Tulis lagi berita tentang sekolah di Desa Boedingi dari "TenggaraNews.com, BOEDINGI –" sampai "Sulawesi Tenggara (Sultra).", termasuk kedua bagian itu. Ganti "impian" dengan "dambaan".

KUTIPAN DOKUMEN
-*-

TenggaraNews.com, BOEDINGI – Bisa mengenyam pendidikan merupakan impian setiap anak di negeri ini. Sebab, melalui proses belajar mengajar tersebut, para generasi bangsa dapat mewujudkan cita-cita mereka.
Bahkan, dalam setiap perhelatan pesta demokrasi, program pendidikan gratis kini kerap jadi jualan politik bagi calon pemimpin negara ini hingga calon kepala daerah (Cakada). Akan tetapi, program untuk mencerdaskan anak bangsa sebagai langkah peningkatan kualitas dan daya saing Sumber Daya Manusia (SDM), terkadang tak terlaksana sebagaimana mestinya.
Tak jarang, dunia pendidikan pun dikorbankan untuk kepentingan oknum pemimpin dan bersama kroni-kroninya. Seperti yang dialami siswa-siswi SDN 3 Lasolo Kepulauan di Desa Boedingi, Kabupaten Konawe Utara (Konut), Provinsi Sulawesi Tenggara (Sultra).
Siswa-siswi di satuan pendidikan ini nampak harus berjuang ekstra untuk mengenyam pendidikan, ditengah riuhnya suara mesin alat berat dan kendaraan dump truck milik PT. Daka Group. Pasalnya, terminal khusus atau jetty milik perusahaan tambang tersebut tepat berada di samping SDN 3 Lasolo Kepulauan.

Sehingga aktivitas belajar mengajar di satuan pendidikan tersebut kerap terganggu dengan suara mesin alat berat dan kendaraan. Apalagi, jika perusahaan milik adik Gubernur Sultra ini sedang melakukan pengapalan ore nikel, maka intensitas dengungan kendaraan kian ramai dan ribut.
Selain itu, siswa-siswi juga harus rutin membersihkan gedung sekolah, akibat debu dari aktivitas pertambangan PT. Daka Group yang mewarnai sekolah. Tak hanya itu saja, debu tersebut juga kerap menyerang para peserta didik, sehingga menderita penyakit batuk-batuk.
Saat tim Komunitas Jurnalis Jalan Jalan (KJ3) Sultra menyambangi sekolah tersebut, para peserta didik sedang sibuk membersihkan sekolah mereka. Lantai nampak kekuning-kuningan, begitu pula pada bagian kaca jendela dan pintu, tampak dipenuhi debu.

-*-

POTONGAN DATA
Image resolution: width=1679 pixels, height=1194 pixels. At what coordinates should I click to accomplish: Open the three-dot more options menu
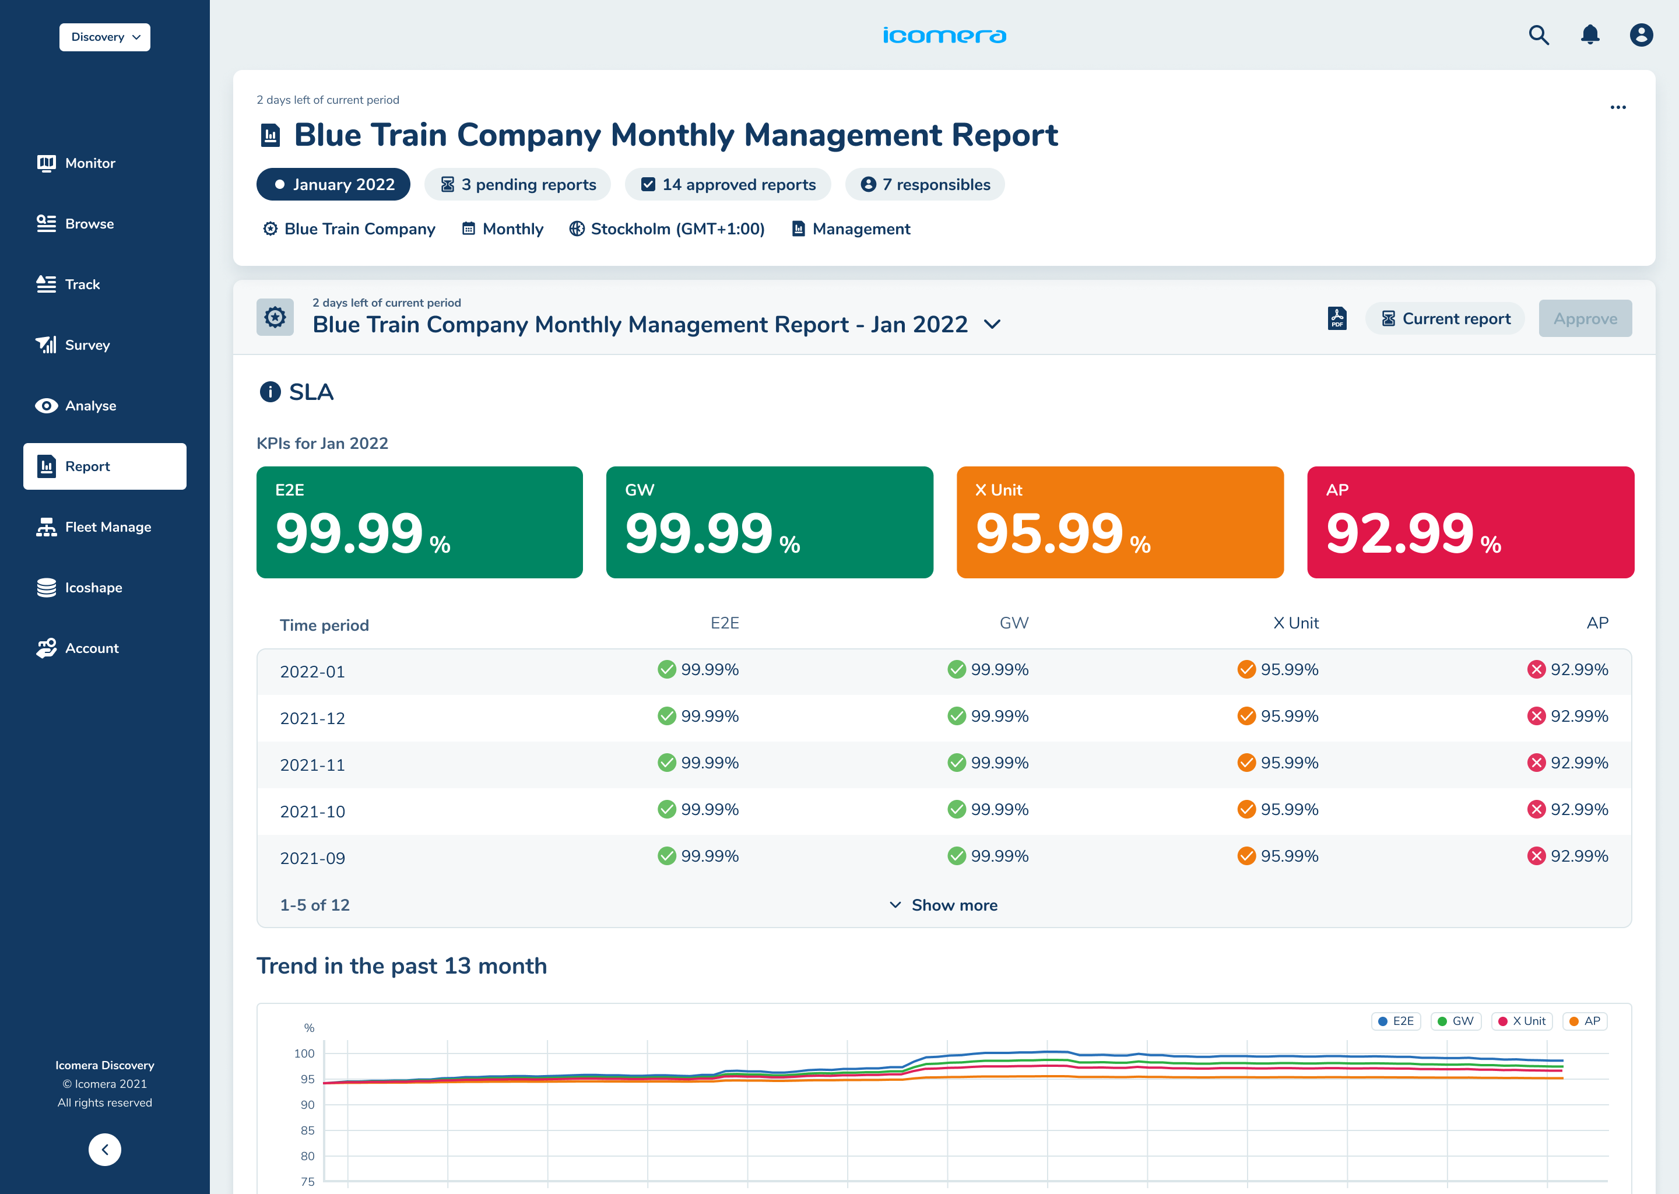click(x=1618, y=107)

-*-

JAWABAN SOAL
TenggaraNews.com, BOEDINGI – Bisa mengenyam pendidikan merupakan dambaan setiap anak di negeri ini. Sebab, melalui proses belajar mengajar tersebut, para generasi bangsa dapat mewujudkan cita-cita mereka.
Bahkan, dalam setiap perhelatan pesta demokrasi, program pendidikan gratis kini kerap jadi jualan politik bagi calon pemimpin negara ini hingga calon kepala daerah (Cakada). Akan tetapi, program untuk mencerdaskan anak bangsa sebagai langkah peningkatan kualitas dan daya saing Sumber Daya Manusia (SDM), terkadang tak terlaksana sebagaimana mestinya.
Tak jarang, dunia pendidikan pun dikorbankan untuk kepentingan oknum pemimpin dan bersama kroni-kroninya. Seperti yang dialami siswa-siswi SDN 3 Lasolo Kepulauan di Desa Boedingi, Kabupaten Konawe Utara (Konut), Provinsi Sulawesi Tenggara (Sultra).